──────── Records to use ────────
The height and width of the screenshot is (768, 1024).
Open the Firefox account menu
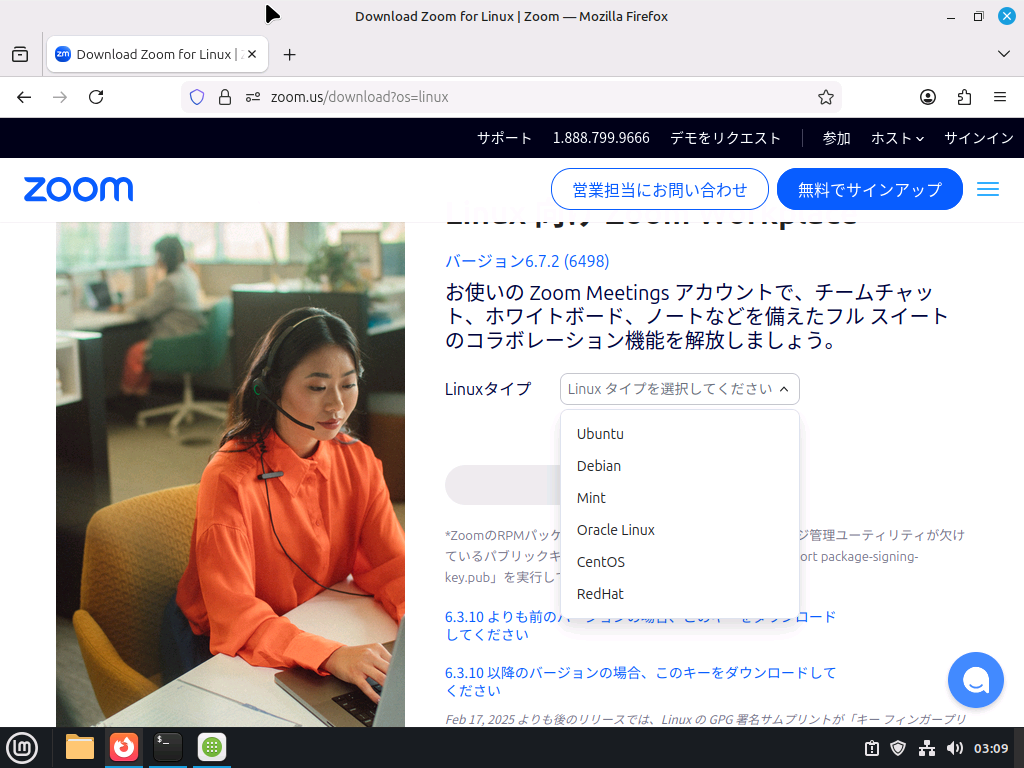[928, 97]
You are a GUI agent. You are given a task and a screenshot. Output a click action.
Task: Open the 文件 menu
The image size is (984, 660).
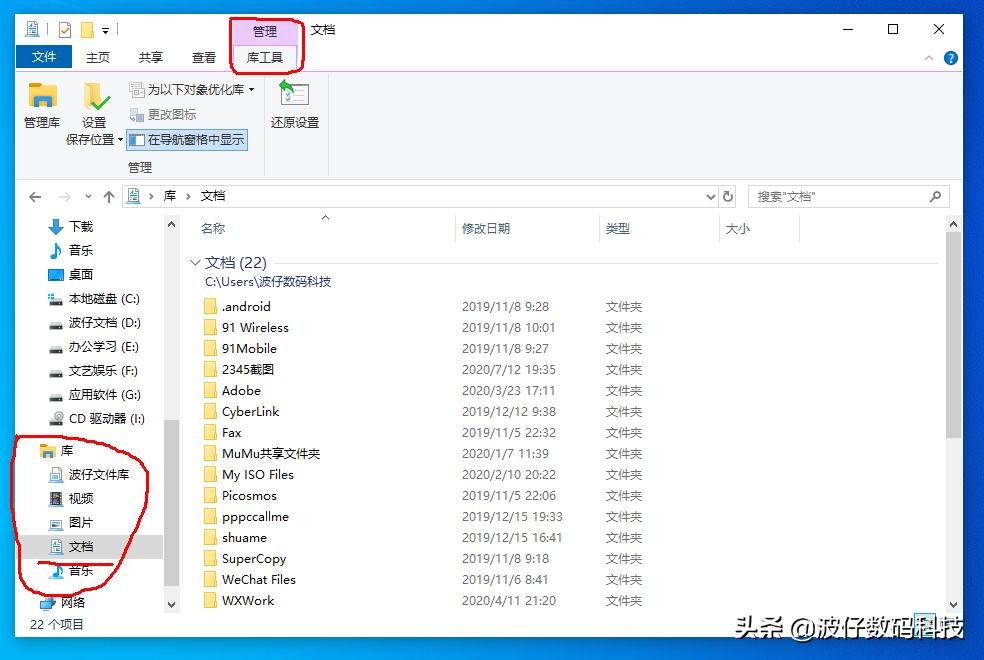coord(44,57)
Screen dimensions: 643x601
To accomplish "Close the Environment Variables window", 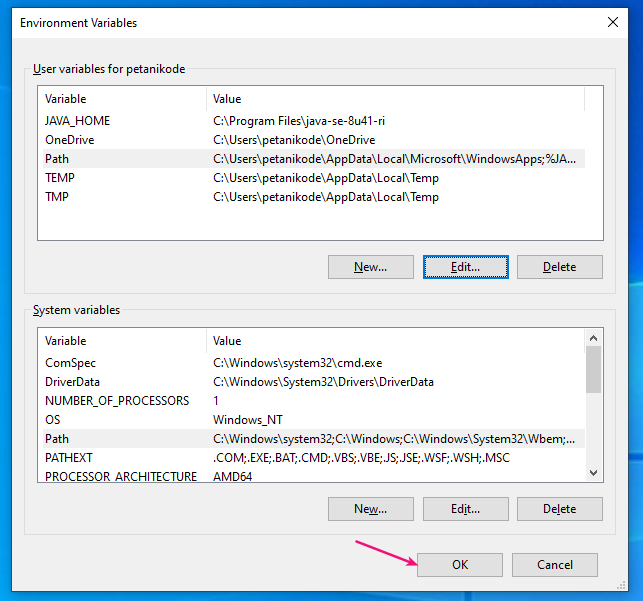I will (x=612, y=22).
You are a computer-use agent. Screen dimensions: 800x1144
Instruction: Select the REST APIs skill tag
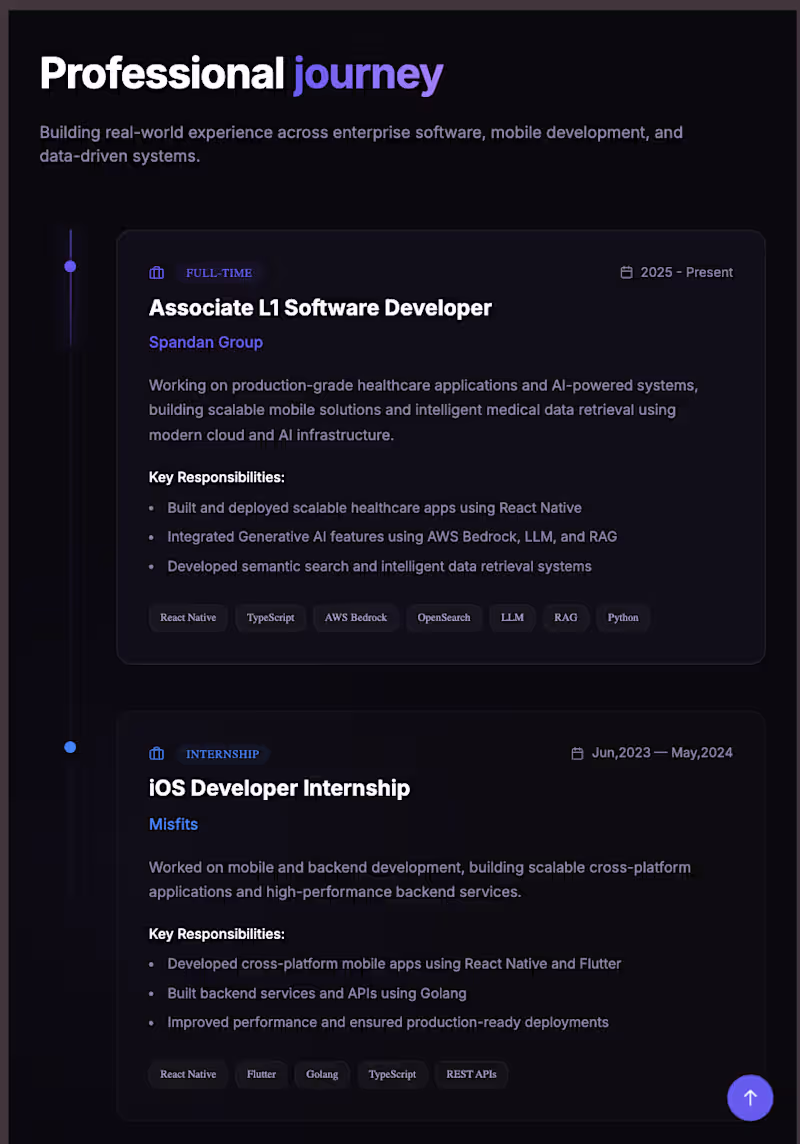pos(471,1074)
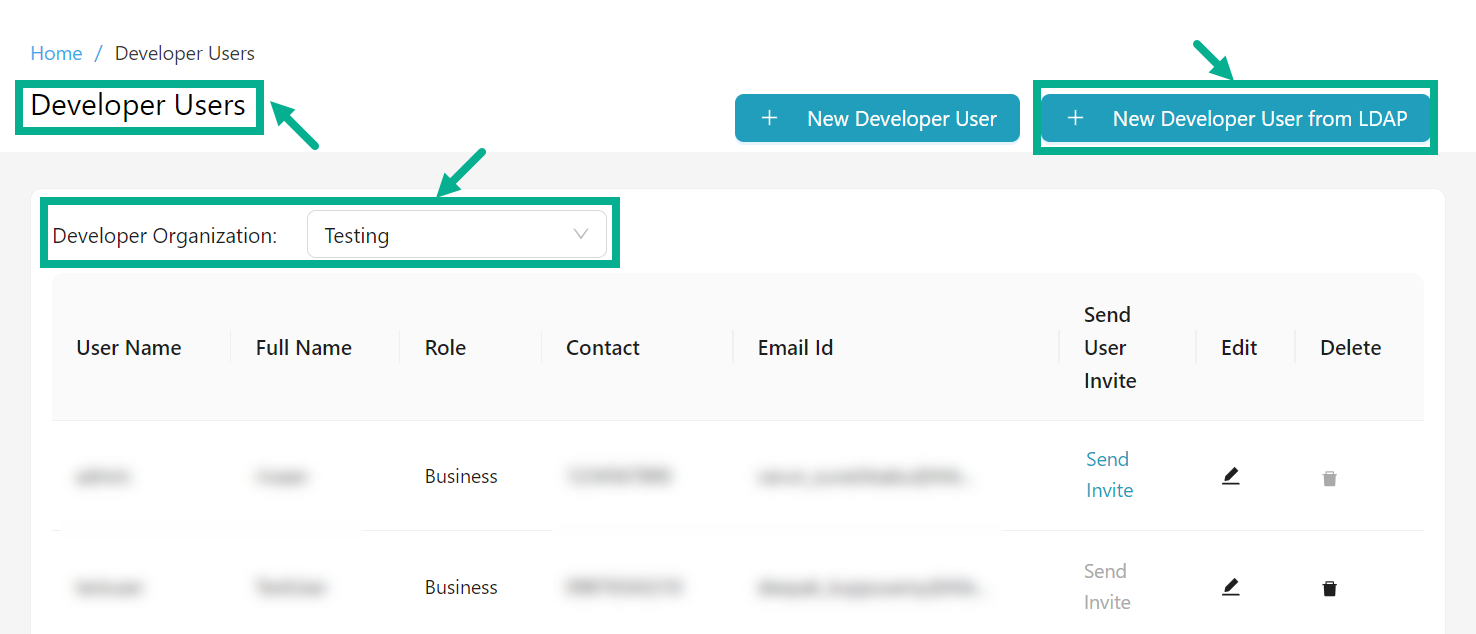Delete the second developer user via trash icon
The image size is (1476, 634).
click(1329, 588)
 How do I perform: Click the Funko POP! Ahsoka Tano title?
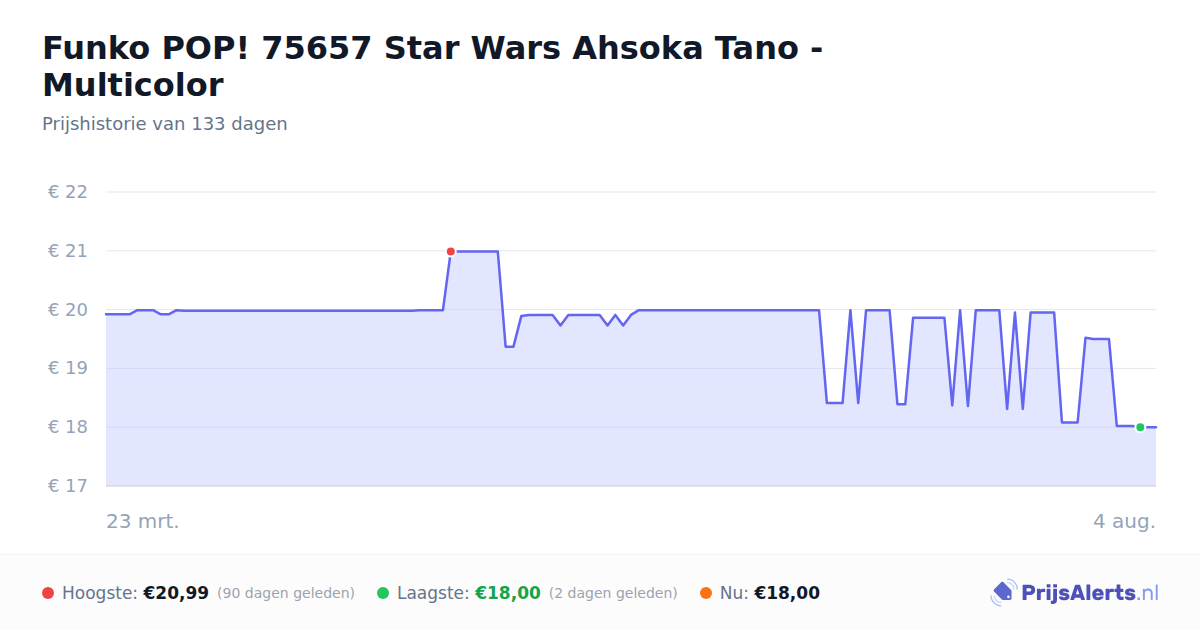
────────
__Exercise details__: Restate word for word, and only, the lines from the line that contains "You are a computer-use" through the end of the data, both included; pictures are not part of the copy.

__Task output__:
You are a computer-use agent. Screen dimensions: 800x1144
Instruction: Select the REST APIs skill tag
pos(471,1074)
Delete the second developer user via trash icon
The image size is (1476, 634).
click(1329, 588)
 How do I perform: Click the Funko POP! Ahsoka Tano title?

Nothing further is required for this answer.